Piant ne sera jamais remis en liberté au Canada

Si l'on se base sur les lois canadiennes, Claude-Auguste Piant sera pris en charge par l'Agence des services frontaliers du Canada (ASFC) dès sa sortie de prison avant d'être expulsé du pays.
Ce ressortissant français de 62 ans a été condamné en début de semaine à 30 mois de prison pour avoir trempé dans une affaire d'inconduite sexuelle avec une adolescente de 15 ans à Sherbrooke.
Sans commenter ce cas précis, l'ASFC explique que « les étrangers reconnus coupables d'avoir commis des actes criminels ont droit à une application régulière de la loi. Ils doivent purger leur peine avant d'être renvoyés du Canada », explique l'Agence des services frontaliers du Canada.

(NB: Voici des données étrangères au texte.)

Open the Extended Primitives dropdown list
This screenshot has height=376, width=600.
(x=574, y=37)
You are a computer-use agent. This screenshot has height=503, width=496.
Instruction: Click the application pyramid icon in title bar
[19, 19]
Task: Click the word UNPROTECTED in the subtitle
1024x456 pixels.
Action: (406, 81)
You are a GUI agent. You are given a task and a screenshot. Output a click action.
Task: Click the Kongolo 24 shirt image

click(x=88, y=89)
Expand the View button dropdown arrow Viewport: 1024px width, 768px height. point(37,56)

Piant devra donc régulariser sa situation criminelle en purgeant sa peine avant que soient appliquées les affaires d'immigration.
« Il y a sursis de la mesure de renvoi tant que n'est pas purgée la peine d'emprisonnement infligée au Canada à l'étranger », stipule la loi sur l'immigration et la protection des réfugiés du Canada.

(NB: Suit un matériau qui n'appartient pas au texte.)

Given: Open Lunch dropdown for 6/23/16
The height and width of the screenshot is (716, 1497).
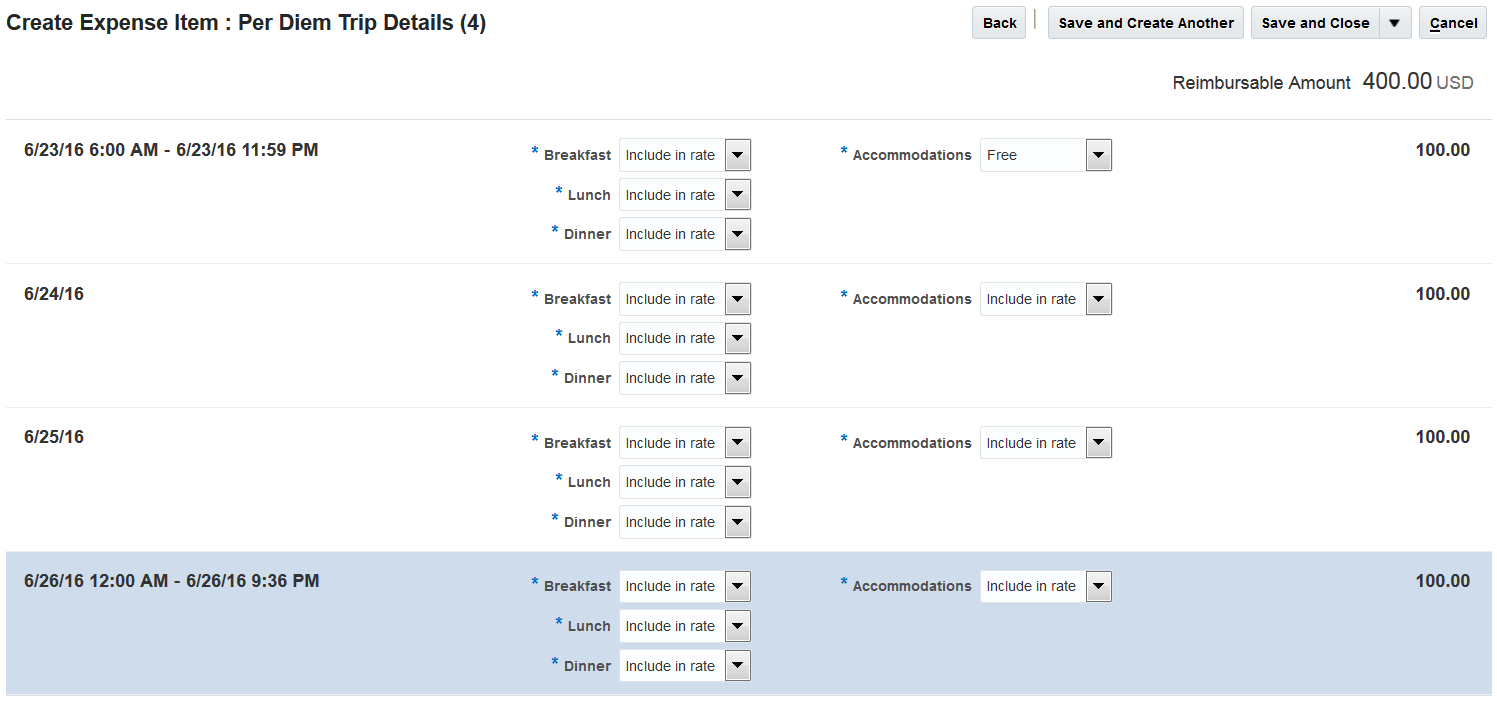Looking at the screenshot, I should pos(737,195).
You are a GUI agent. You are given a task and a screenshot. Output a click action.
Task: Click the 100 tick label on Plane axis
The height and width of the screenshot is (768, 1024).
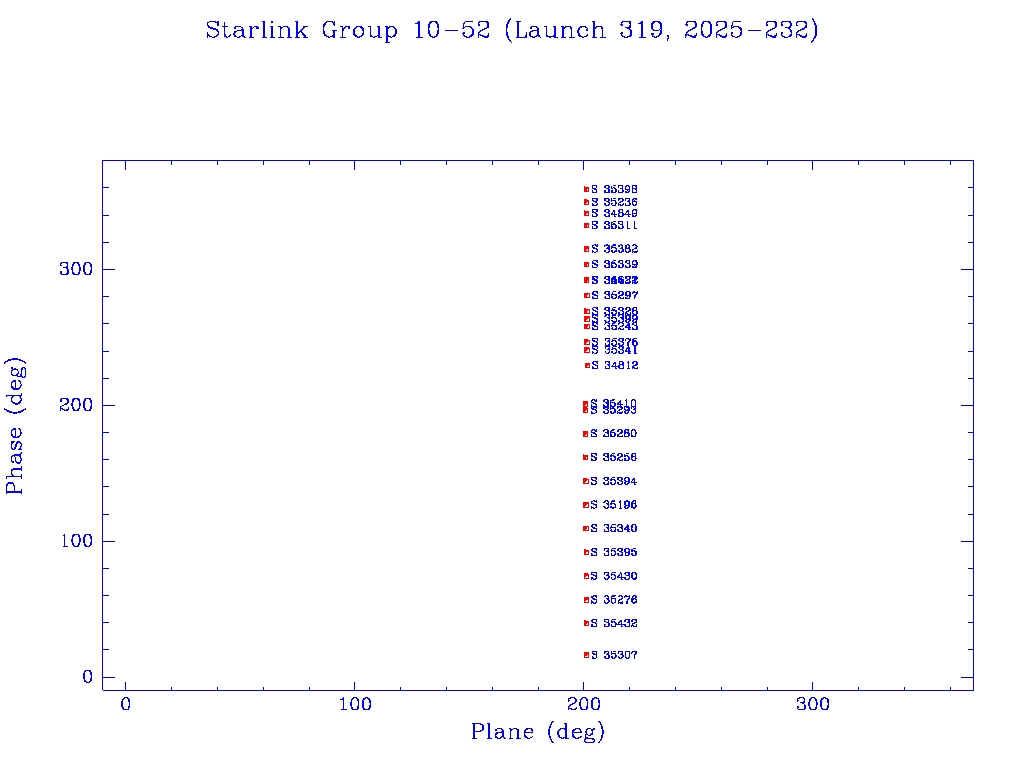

Pour le moment, l'ASFC ne peut expulser Claude-Auguste Piant du Canada tant que sa peine de prison ne sera pas expirée.
Une fois la peine terminée, Piant ne sera pas remis en liberté. Un renvoi du Canada sera alors exécuté.

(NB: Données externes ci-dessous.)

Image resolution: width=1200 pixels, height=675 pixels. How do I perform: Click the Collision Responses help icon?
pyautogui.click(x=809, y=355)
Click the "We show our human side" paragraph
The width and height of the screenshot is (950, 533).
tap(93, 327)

Pour le moment, Claude-Auguste Piant purgera sa peine au Canada.
Chaque cas étant de nature confidentielle, les autorités ne peuvent confirmer si le délinquant fait l'objet d'un mandat d'extradition tant que ce mandat n'aura pas été exécuté.
« Une personne peut être extradée du Canada seulement si la conduite criminelle reprochée à l'égard de laquelle l'extradition est demandée est reconnue comme une conduite criminelle dans les deux pays. Il s'agit du principe de la double criminalité. Un État étranger ou une entité étrangère peut présenter une demande en vue d'obtenir l'extradition d'une personne recherchée pour subir son procès ou purger une peine, si cet État ou cette entité est un partenaire au sens de la Loi sur l'extradition », explique le directeur régional des communications, Bureau régional du Québec pour Justice Canada, Denis Gratton sur les cas d'ordre général.
La France fait partie des pays partenaires du Canada au sens de la Loi sur l'extradition.
Claude-Auguste Piant était venu au Québec pour entreprendre une relation avec une adolescente de 15 ans. 
Le Français d'origine a admis sa culpabilité aux accusations de leurre informatique, d'incitations à des contacts sexuels et de contacts sexuels sur une personne âgée de moins de 16 ans, de même que de production et de possession de pornographie juvénile et d'avoir transmis du matériel sexuellement explicite à une personne de moins de 18 ans.
Les faits reprochés à Claude-Auguste Piant se sont produits entre mai 2015 et septembre 2016, après sa rencontre virtuelle avec une adolescente de 14 ans de Sherbrooke sur un site de jeu en ligne.
Originaire de la région de la Lorraine en France, Piant a été arrêté au lendemain de son arrivée à Sherbrooke, sur le terrain de la résidence familiale de l'adolescente, le 11 septembre dernier.
Claude-Auguste Piant a confirmé aux policiers qu'il était prêt à avoir une relation sexuelle complète avec l'adolescente qu'il était venu rejoindre à Sherbrooke même s'il la savait mineure.